Can the design and practice of tax approaches play a pivotal role in effectively addressing these growing issues while simultaneously fostering economic growth, promoting sustainability, utilising the potential of a young workforce, and addressing skills shortages - without discouraging entrepreneurship and innovation?

The conversation was held under the Chatham House Rule (which means nothing can be attributed to attendees) and was attended by seven expert participants (see below for a list of attendees). The write-up below summarizes the personal views of participants and does not necessarily reflect the view of any particular organization, including KPMG.

Executive Summary

  • Informality is a key issue in developing countries. Tax systems and regulation needs to be simplified to bring business into the formal sector and there needs to be clear benefits to do so.
  • Consideration of the perception of tax is crucial. How are taxes viewed in the context of the Global South? Would hypothecation promote greater trust and is tax the correct instrument to meet societal challenges?
  • Incentives – whether tax or cash subsidies – are needed to drive investment in education, health, infrastructure and a just green transition.
  • How do we ensure wastefulness is minimised in the design of tax incentives? Are incentives necessary or do we keep taxes as low as possible rather than trying to pick winners and losers or add to the complexity of tax regimes?
  • Domestic revenue mobilisation is a key area of concern – often this is not so much about tax rates but deepening the base and broadening it with wealth or property tax?
  • How can tax revenues be used to crowd in investment?


What does informality actually mean – how do we improve this distinction and allow more people to contribute and benefit from the tax system?

Participants emphasised the prevalence of informal work in many developing economies and the impact these arrangements have on tax and work.

In India, some 96% of industrial units in the Indian economy belong to Micro, Small and Medium Enterprise (MSME)1. It was noted that often, sole traders and small businesses do not actively want to evade tax but rather they want to avoid the burden of overly complex regulation in general and also that paying taxes can be bureaucratically difficult. In some cases, it is also that they simply could not afford to pay tax. Therefore, many small businesses remain invisible to the state. A related issue is that small businesses often see no benefits in becoming formal. In India, there is a portal for businesses to register but there is no benefit in doing so for many enterprises. These factors reduce the efficacy of taxes in terms of generating tax revenue.

Participants suggested that in South Africa too, designing tax mechanisms that can accommodate informal work arrangements is a pressing issue. Though supply chains are vast it is easy for workers at the lower end to be missed.

It was suggested that often, informality stems from a perception that social security benefits provided by formal work are not adequate. It was emphasised that the link between taxes and public goods shouldn’t be ignored as it is vital for how people view and comply with their tax systems.

Participants suggested that there is a tendency to try and emphasise a formal vs informal dichotomy, but this can be problematic.

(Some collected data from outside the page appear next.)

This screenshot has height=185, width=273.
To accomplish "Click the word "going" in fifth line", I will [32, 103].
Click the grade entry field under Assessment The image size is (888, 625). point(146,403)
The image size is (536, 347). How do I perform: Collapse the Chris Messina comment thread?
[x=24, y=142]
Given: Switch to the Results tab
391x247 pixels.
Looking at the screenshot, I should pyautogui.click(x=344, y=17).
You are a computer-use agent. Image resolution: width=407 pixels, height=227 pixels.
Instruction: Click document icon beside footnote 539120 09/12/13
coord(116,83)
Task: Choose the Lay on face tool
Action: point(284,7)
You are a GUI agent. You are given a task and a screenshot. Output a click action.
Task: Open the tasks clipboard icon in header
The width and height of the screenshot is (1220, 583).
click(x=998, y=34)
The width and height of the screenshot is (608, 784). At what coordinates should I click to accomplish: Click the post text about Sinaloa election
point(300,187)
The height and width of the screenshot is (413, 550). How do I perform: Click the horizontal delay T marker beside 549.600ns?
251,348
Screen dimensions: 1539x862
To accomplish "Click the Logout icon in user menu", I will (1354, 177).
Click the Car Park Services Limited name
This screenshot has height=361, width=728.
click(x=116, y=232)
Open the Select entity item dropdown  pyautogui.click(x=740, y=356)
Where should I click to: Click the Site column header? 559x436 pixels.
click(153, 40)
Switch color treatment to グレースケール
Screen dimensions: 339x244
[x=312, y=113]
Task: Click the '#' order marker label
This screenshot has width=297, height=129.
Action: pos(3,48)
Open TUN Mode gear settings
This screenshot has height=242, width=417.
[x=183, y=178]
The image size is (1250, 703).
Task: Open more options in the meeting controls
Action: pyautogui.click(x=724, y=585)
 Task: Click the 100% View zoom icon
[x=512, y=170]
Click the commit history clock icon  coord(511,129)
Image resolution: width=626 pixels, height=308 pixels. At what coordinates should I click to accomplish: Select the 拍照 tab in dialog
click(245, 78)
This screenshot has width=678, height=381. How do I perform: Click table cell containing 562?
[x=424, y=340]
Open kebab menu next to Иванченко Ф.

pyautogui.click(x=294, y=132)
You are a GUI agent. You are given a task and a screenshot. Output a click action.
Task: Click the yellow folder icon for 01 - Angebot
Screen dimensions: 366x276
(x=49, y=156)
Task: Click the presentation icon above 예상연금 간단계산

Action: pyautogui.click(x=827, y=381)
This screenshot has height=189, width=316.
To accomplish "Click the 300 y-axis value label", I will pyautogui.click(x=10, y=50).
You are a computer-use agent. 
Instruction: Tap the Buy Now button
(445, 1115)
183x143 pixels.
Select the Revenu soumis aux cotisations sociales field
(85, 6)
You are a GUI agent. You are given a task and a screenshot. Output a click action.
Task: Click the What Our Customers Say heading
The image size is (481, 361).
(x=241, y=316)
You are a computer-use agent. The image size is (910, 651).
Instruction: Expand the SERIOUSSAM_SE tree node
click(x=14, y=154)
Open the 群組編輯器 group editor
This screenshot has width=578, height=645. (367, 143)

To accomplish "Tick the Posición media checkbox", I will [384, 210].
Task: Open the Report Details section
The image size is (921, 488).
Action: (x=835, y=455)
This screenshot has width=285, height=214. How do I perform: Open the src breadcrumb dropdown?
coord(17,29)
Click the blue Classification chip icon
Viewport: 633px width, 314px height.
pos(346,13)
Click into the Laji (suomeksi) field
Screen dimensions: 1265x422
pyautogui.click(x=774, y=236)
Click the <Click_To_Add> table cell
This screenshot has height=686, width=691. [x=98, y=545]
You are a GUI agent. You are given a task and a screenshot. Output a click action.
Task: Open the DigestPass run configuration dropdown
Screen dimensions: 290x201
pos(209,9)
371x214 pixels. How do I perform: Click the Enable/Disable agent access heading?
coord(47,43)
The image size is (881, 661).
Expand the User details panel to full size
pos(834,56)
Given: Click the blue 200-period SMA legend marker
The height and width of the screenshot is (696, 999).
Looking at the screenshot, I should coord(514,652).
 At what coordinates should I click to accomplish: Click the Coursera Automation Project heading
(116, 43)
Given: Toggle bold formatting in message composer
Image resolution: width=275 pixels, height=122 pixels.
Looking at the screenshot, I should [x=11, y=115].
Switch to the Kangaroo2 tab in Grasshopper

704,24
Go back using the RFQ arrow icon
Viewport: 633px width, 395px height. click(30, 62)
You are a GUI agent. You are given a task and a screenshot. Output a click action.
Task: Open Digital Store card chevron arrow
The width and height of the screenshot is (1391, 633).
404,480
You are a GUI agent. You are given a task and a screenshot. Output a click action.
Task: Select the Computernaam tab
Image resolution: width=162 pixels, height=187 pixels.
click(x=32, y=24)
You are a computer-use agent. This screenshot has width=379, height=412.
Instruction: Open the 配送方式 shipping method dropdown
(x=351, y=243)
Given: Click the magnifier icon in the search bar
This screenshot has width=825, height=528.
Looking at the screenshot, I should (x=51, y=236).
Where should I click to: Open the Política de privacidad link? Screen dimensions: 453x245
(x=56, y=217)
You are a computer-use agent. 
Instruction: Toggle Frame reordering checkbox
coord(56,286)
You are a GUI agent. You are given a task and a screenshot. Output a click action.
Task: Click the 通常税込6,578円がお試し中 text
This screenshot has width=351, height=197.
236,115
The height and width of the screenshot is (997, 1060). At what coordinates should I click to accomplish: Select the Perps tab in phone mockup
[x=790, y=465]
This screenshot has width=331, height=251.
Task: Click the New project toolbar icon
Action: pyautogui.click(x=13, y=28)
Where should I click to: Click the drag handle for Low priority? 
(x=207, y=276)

Often businesses can be informal in some respects and formal in others. It was agreed governments need to ensure compliance is made as simple as possible and there are clear benefits in a business becoming formal.

Perceptions of Tax

How are taxes viewed in the context of the Global South? Would hypothecation help and is tax the correct instrument?

It was discussed that the perception of corruption and tax morale are heavily correlated. The perception that revenues will be wasted plays a huge role in the willingness of employees and employers to participate in tax systems. Concerns about corruption also make it challenging to hold public debate on these issues.

One Participant noted that in South Africa, where there is a huge wealth disparity, with one of the highest Gini coefficients in the world, and high levels of corruption. There is a perception that taxes are not being spent appropriately to support social welfare policies or key social issues such as job creation and upskilling. South Africa was highlighted as example of an economy where wealth tax reform is highly anticipated and the hypothecation of these revenues towards specific social agendas would go some way to reduce the fears around corruption and waste.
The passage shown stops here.